[Collected data entries]
================

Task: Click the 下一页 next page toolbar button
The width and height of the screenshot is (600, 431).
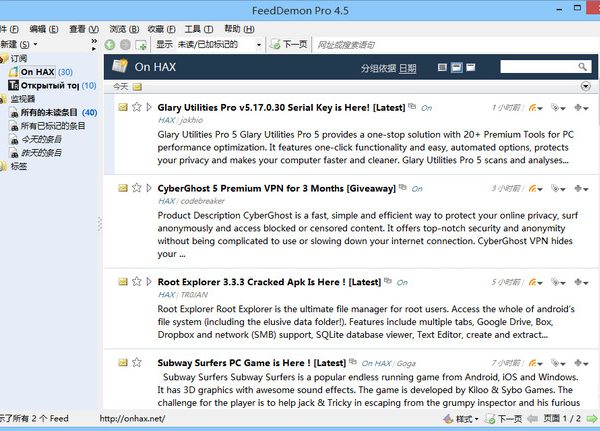Action: 290,45
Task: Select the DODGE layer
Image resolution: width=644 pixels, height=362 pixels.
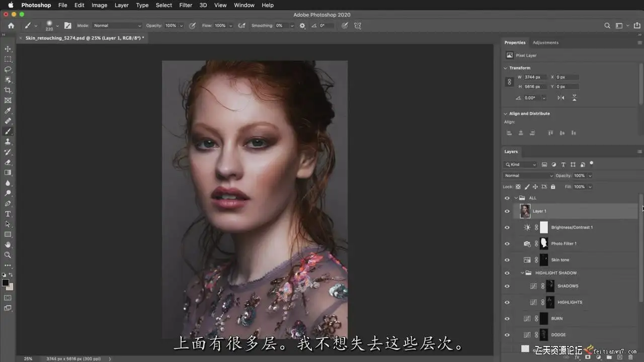Action: 558,335
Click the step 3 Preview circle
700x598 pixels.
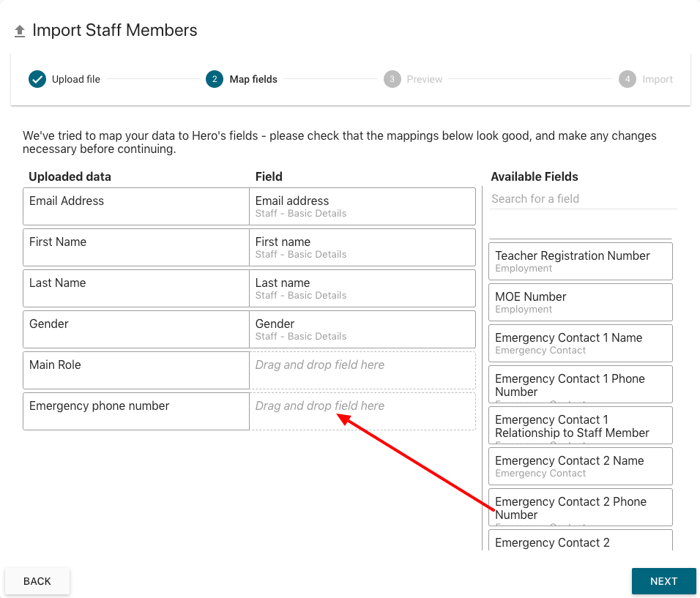(x=392, y=79)
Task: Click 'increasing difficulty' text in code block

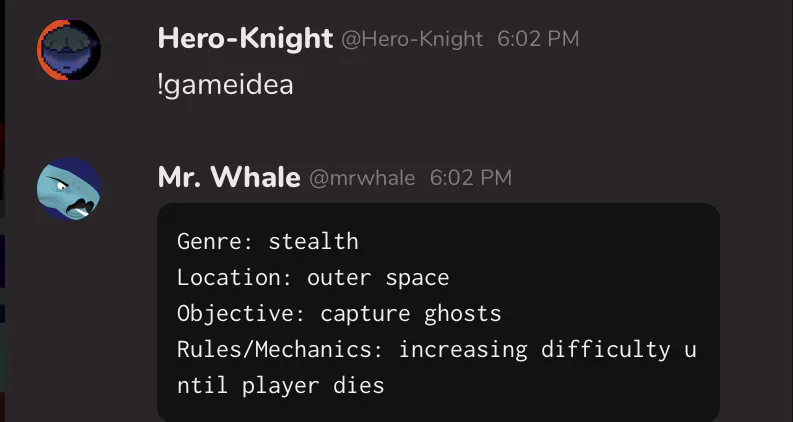Action: pyautogui.click(x=535, y=350)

================

◆ Task prompt:
Restate the entries verbatim and exclude any pictures.

◆ Solution to this exercise:
Task: Click the 下一页 next page toolbar button
The width and height of the screenshot is (600, 431).
Action: 290,45
Task: Select the DODGE layer
Image resolution: width=644 pixels, height=362 pixels.
Action: 558,335
Click the step 3 Preview circle
700x598 pixels.
(x=392, y=79)
Task: Click 'increasing difficulty' text in code block

Action: pyautogui.click(x=535, y=350)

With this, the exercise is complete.